--- Assigned task ---
Among the entries below, how many lines hold "agent"? Only the number is wanted.

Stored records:

▶

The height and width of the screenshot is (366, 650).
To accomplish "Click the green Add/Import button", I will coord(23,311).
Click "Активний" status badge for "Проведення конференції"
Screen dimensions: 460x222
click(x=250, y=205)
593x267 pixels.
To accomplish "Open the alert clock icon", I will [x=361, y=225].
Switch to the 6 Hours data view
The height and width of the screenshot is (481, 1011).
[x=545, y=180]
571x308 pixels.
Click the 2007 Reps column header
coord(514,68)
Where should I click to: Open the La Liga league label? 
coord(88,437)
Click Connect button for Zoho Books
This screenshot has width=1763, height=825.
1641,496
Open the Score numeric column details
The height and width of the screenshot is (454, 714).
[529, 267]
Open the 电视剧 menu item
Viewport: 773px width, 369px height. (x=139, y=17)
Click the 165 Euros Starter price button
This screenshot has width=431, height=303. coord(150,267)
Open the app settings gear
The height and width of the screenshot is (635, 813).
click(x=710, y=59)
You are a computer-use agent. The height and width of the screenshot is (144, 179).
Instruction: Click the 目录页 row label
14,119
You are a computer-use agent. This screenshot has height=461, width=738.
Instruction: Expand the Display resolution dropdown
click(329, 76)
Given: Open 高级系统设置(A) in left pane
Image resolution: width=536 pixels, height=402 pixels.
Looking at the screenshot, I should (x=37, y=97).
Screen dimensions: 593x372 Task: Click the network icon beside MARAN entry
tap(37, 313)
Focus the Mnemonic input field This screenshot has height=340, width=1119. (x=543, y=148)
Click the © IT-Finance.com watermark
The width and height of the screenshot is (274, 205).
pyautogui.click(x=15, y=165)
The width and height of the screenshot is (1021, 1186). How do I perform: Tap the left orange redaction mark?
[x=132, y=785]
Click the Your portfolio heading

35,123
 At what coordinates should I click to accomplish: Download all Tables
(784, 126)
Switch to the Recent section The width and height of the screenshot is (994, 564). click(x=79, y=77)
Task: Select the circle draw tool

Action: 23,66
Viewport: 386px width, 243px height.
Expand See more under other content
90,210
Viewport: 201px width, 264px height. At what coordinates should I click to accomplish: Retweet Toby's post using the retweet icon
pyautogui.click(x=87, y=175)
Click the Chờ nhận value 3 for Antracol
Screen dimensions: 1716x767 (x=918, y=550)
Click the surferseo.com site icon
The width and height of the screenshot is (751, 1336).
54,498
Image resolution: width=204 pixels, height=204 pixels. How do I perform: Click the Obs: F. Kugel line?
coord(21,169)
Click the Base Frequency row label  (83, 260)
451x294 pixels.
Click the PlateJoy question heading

◀

--- Your solution ---
2